Changing the Tide in the Region
When 19-year-old Adrianna became pregnant, she didn’t understand what had happened. “My boyfriend said he was taking care of himself,” she explains. Adrianna, who lives in the Victor Gonzales squatter settlement in El Callao, Peru, with her 11-month-old son and five other relatives, hadn’t received any sexuality education. She knew what a condom was, but not how to use it. “I would have liked the school to teach girls about sexuality, how to protect ourselves, avoid infections, and avoid surprises later,” she says.
The rate of teen pregnancy in Latin America and the Caribbean is one of the highest in the world, just below sub-Saharan Africa. In our region, nearly 40% of women become pregnant before age 20 and almost 20% of births are to teens.
Evidence shows that comprehensive sexuality education programs can help young people prevent unintended pregnancies while supporting healthy sexual development and well-being. That’s why we invest in these programs. Comprehensive sexuality education not only provides young people with accurate information about their rights and their bodies, it also empowers them to build respectful relationships and make their own decisions.

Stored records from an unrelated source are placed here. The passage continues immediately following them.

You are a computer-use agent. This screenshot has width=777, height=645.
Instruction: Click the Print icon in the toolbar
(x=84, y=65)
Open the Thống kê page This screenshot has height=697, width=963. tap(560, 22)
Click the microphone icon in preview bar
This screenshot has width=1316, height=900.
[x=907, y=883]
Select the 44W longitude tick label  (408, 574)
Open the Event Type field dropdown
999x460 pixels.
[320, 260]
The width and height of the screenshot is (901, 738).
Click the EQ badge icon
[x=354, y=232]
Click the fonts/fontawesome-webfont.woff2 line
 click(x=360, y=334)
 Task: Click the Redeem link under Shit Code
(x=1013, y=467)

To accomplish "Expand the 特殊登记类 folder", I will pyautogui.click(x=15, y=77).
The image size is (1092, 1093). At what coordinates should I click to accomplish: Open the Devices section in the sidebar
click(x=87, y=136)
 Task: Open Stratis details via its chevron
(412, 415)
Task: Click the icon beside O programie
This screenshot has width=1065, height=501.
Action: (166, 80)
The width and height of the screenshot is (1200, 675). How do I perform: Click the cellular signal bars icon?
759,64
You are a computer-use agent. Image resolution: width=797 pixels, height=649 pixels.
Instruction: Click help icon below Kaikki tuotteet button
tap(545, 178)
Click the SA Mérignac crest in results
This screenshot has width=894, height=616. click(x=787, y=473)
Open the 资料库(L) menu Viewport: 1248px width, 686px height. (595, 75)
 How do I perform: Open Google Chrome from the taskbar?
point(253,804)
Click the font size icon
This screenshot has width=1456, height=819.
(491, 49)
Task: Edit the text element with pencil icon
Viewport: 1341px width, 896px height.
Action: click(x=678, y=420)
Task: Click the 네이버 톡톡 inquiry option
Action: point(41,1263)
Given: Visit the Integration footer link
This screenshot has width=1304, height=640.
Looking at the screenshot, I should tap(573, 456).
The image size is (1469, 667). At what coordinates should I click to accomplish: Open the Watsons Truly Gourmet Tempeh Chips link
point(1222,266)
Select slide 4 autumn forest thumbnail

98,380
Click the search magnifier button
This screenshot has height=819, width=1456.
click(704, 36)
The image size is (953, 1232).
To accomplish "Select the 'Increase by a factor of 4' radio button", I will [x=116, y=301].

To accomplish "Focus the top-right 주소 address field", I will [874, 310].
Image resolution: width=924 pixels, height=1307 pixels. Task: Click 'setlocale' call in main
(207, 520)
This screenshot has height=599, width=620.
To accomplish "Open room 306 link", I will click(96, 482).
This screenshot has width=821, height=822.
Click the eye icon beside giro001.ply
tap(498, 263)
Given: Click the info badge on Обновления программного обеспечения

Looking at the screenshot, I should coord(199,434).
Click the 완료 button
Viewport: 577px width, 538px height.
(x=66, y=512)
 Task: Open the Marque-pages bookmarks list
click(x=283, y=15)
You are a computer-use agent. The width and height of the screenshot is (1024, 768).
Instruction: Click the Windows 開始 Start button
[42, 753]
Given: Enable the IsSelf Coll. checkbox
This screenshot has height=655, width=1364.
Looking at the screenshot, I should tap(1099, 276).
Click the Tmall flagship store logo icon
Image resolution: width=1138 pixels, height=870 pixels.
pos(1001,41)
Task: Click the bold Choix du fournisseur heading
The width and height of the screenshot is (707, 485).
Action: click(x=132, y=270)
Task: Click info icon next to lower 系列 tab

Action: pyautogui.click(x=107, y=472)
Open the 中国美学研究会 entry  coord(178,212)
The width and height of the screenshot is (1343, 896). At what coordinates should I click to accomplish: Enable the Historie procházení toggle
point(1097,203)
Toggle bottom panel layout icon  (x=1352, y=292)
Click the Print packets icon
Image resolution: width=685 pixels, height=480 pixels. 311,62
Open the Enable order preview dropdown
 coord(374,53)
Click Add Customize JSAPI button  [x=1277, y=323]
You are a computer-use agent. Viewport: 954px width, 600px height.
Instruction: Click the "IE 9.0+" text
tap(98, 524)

Yet even in Latin America and the Caribbean—where sexuality education remains out of reach for many young people—there is hope. Our strong network of experienced advocates and Member Associations will not retreat until all young people have access to comprehensive sexuality education. Recently, our Member Associations have played a key role in two notable wins: Costa Rica adopted a national sexuality education program for the first time in history and Guatemala began a similar program in nine regions of the country.
These victories are part of a changing political tide in the region, but more work needs to be done to ensure that all individuals can access basic and necessary health services and information.